## Short task 1
In the article about Jake Debrusk, what was his career-high goal total, and in which season did he score it?
## Short task 2
From the article about Jake Debrusk, return the passage from "This offseason Boston" up to and including "in Zdeno Chara and Torey Krug.".
## Short task 3
Carry the article about Jake Debrusk's future in Boston forward from its final sentence.

## Document section
Jake Debrusk has been a top-six forward since he entered the league. As a restricted free agent and with little cap space, his future in Boston is unclear.
Jake Debrusk

Boston Bruins forward, Jake Debrusk, is set to become a restricted free agent when the 2019-20 season concludes. He’s been a top-six forward for Boston since the time he entered the league and has been a key playoff performer. However, the Bruins and Debrusk may be forced to part ways this offseason.

Jake Debrusk Future In Boston Unclear

In three seasons with the Bruins, Jake Debrusk has 68 goals and 58 assists for 120 points in 203 games. He’s been a mainstay on the second line alongside centre David Krejci. Debrusk averages 20 goals and 40 points per season with a career-high 27 goals during the 2018-19 season.

This offseason Boston will have three restricted free agents in Debrusk, Anders Bjork and Matt Grzelcyk as well as two unrestricted free agents in Zdeno Chara and Torey Krug.

Boston’s main focus will be on Krug, the quarterback of the team’s power play and one of the best puck-moving defensemen in the league. He could command around $8 million on a long-term contract. If Boston and Krug reach a deal at $8 million average annual value, that would leave Boston $10 million in cap space for Bjork, Grzelcyk, Debrusk and Chara.

A Hometown Discount

One reason for Boston’s sustained success with their core group of players is their willingness to take a hometown discount when negotiating new contracts. The first line of Patrice BergeronBrad Marchand and David Pastrnak all took discounts for under $7 million average annual value.

## Given information
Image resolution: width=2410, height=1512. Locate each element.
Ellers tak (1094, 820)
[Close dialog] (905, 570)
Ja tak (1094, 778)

## Task output 1
27 goals, during the 2018-19 season.

## Task output 2
This offseason Boston will have three restricted free agents in Debrusk, Anders Bjork and Matt Grzelcyk as well as two unrestricted free agents in Zdeno Chara and Torey Krug.

## Task output 3
Krug has been open and willing to follow suit and take a hometown discount to stay in Boston. However, it’s unclear what that discount could look like. Regardless of the discount, Krug re-signing in Boston would certainly put the squeeze on Debrusk’s future there.

Unlike Marchand, Bergeron and Pastrnak, Debrusk’s agent said a hometown discount is not an option. “I don’t really consider that at this point. Will it play into it? Maybe.” said Rick Valette.

While that might be bad news for the 23-year-old’s future in Boston, an agent isn’t going to enter negotiations by starting low. As negotiations begin this offseason, both Debrusk and his agent may change their tune.

What is Jake Debrusk Worth

If Debrusk won’t take a hometown discount to stay in Boston, it’s time to look at his value on the open market. He isn’t the highest grade free agent and hasn’t shown the consistency or numbers to be a top-line player.

Nonetheless, Debrusk is a key top-six forward who’s personality and presence can energize a team and crowd. The salary cap won’t be changing from $81.5 million for the next few years. Debrusk might need to consider a three-year bridge deal instead of a long term contract.

A bridge deal would lock Debrusk in until the salary cap goes up when he’s due for a new contract. Though that’s a big gamble to make on yourself to maintain or improve your production.

Either way, Debrusk could command anywhere between $5-6 million per year this offseason. Philadelphia Flyers centre, Travis Konecny, drafted ten spots after Debrusk has put up similar numbers (averaging 20 goals and 46 points per year). Konecny agreed to a six-year extension last season with an average annual value of $5.5 million.

New York Islanders forward, Brock Nelson, has produced numbers similar to Debrusk and Konecny (averaging 21 goals and 42 points per year). Last year at 27-years-old, Nelson agreed to a six-year extension with an average annual value of $6 million.

Much like Nelson, Detroit Red Wings forward, Dylan Larkin (averaging 21 goals and 51 points per year), signed a five-year extension in 2018 with an average annual value of $6.1 million.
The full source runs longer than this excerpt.